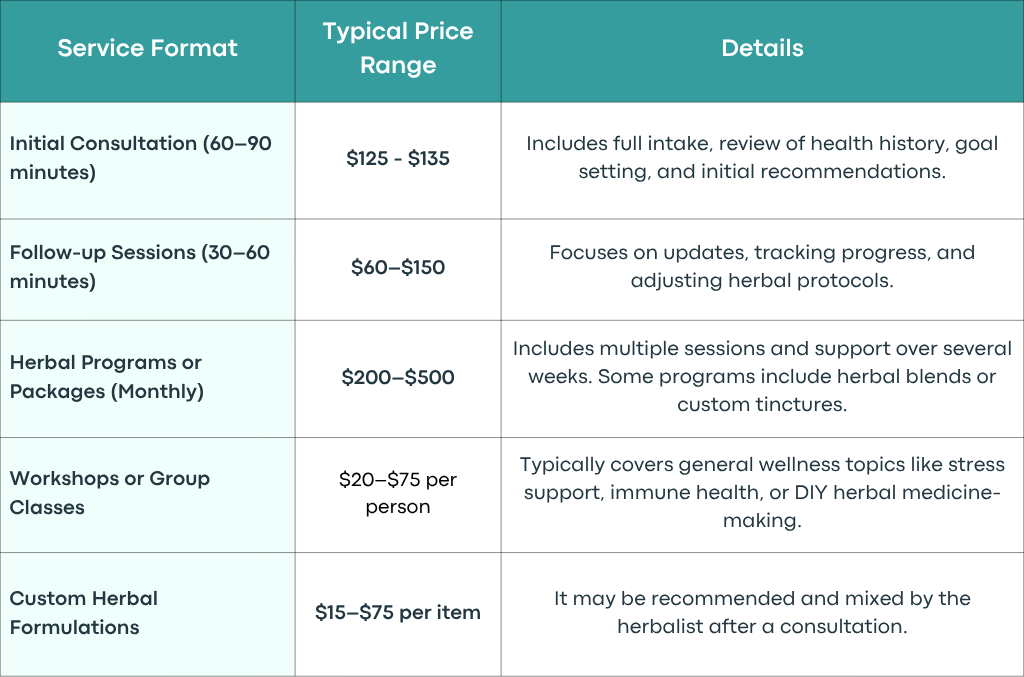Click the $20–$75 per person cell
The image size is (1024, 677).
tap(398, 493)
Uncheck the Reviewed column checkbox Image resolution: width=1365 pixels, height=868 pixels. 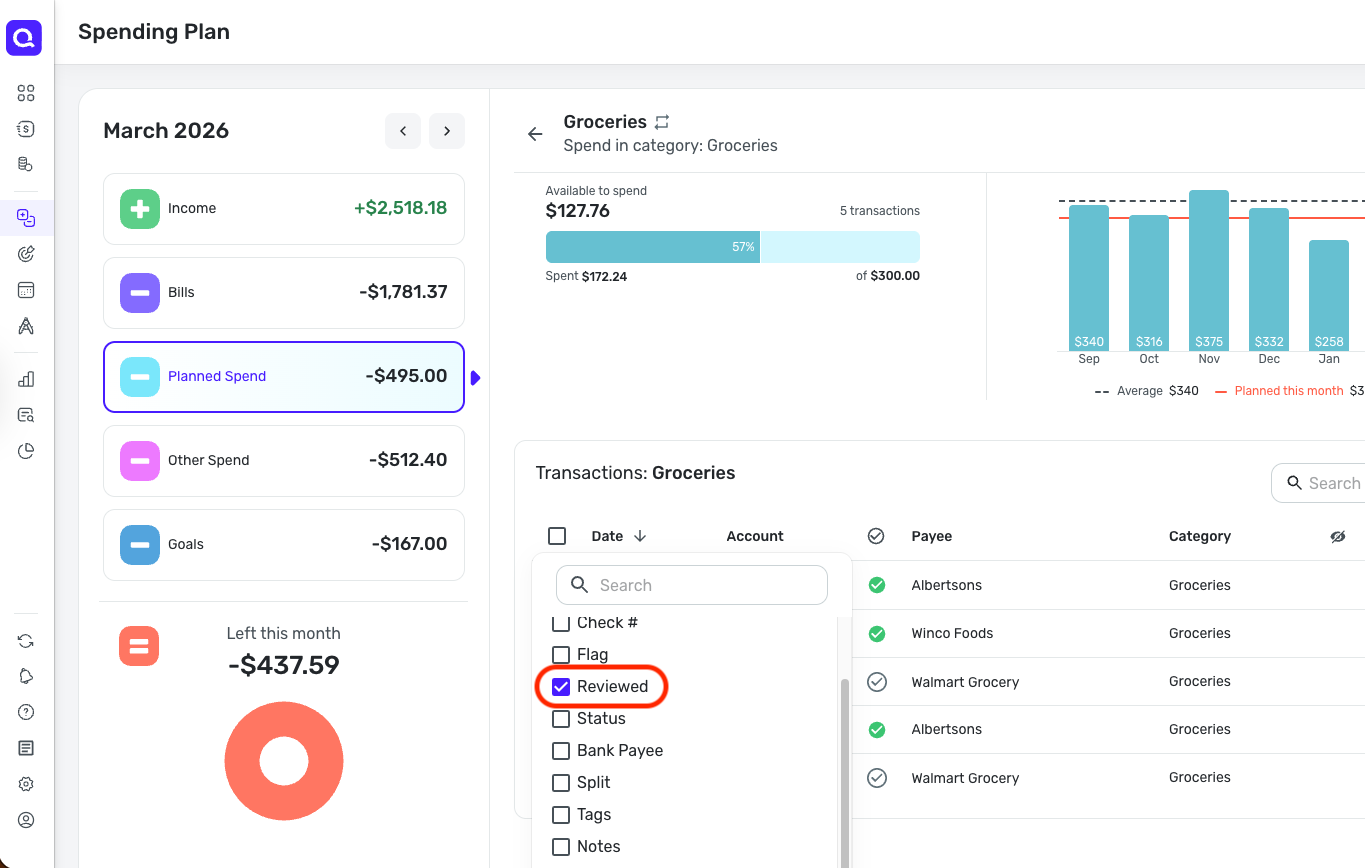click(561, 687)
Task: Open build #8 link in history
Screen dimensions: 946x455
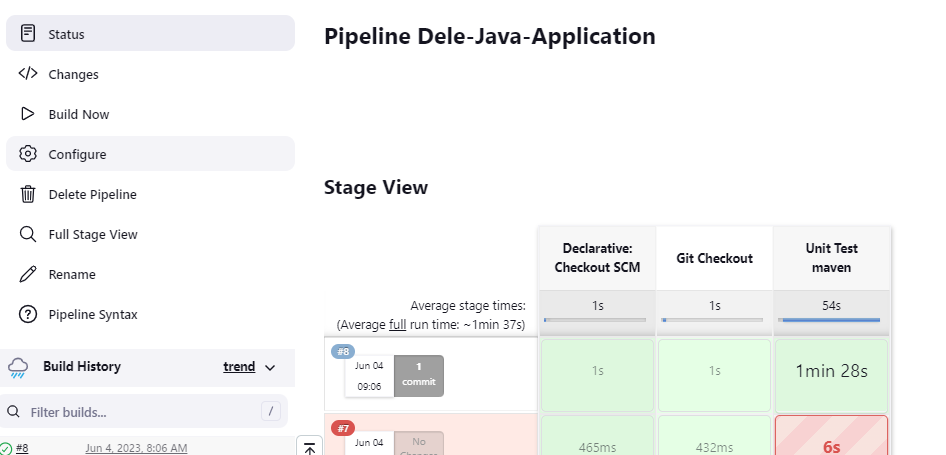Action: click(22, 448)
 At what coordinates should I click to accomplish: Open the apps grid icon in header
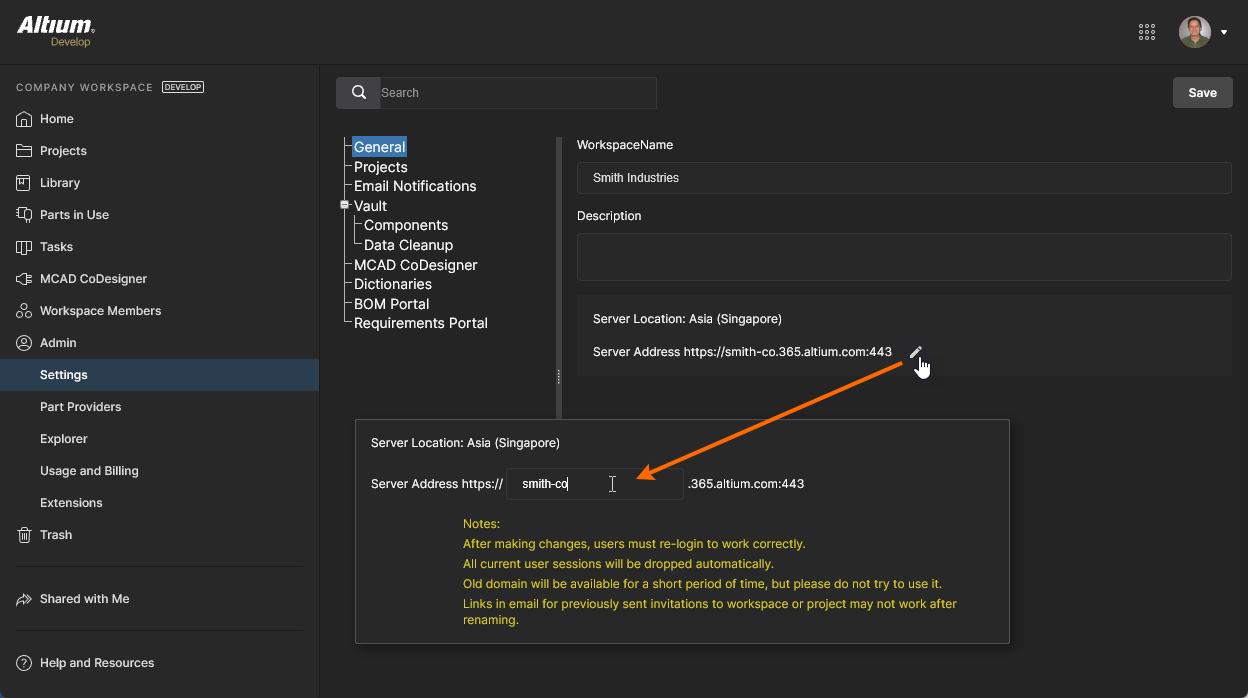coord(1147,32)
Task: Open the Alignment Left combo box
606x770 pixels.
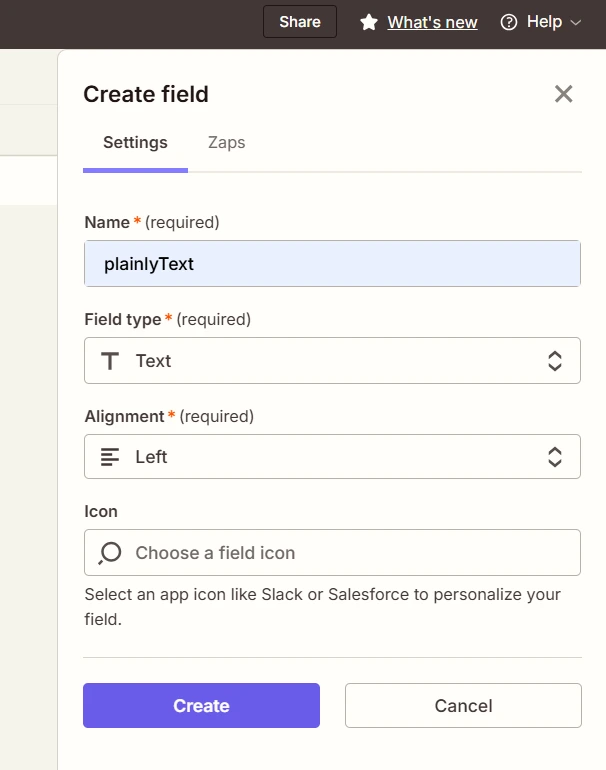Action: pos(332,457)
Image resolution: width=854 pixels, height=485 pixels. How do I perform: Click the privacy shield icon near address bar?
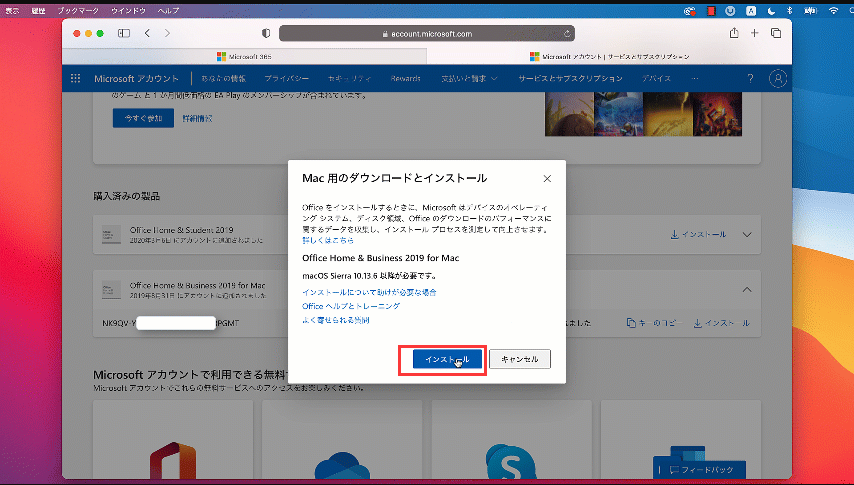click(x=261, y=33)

◆ ◆ ◆

§ WHAT TO DO: Once you find the line that contains "Screen dimensions: 946x455", give it again along with every later line through the end of the data, word for word, minus the pictures.

§ WRITTEN ANSWER:
Screen dimensions: 946x455
Action: click(22, 448)
 At what coordinates should I click to accomplish: Open the apps grid icon in header
coord(1147,32)
Task: Open the Alignment Left combo box
606x770 pixels.
Action: pos(332,457)
Image resolution: width=854 pixels, height=485 pixels. How do I perform: Click the privacy shield icon near address bar?
click(x=261, y=33)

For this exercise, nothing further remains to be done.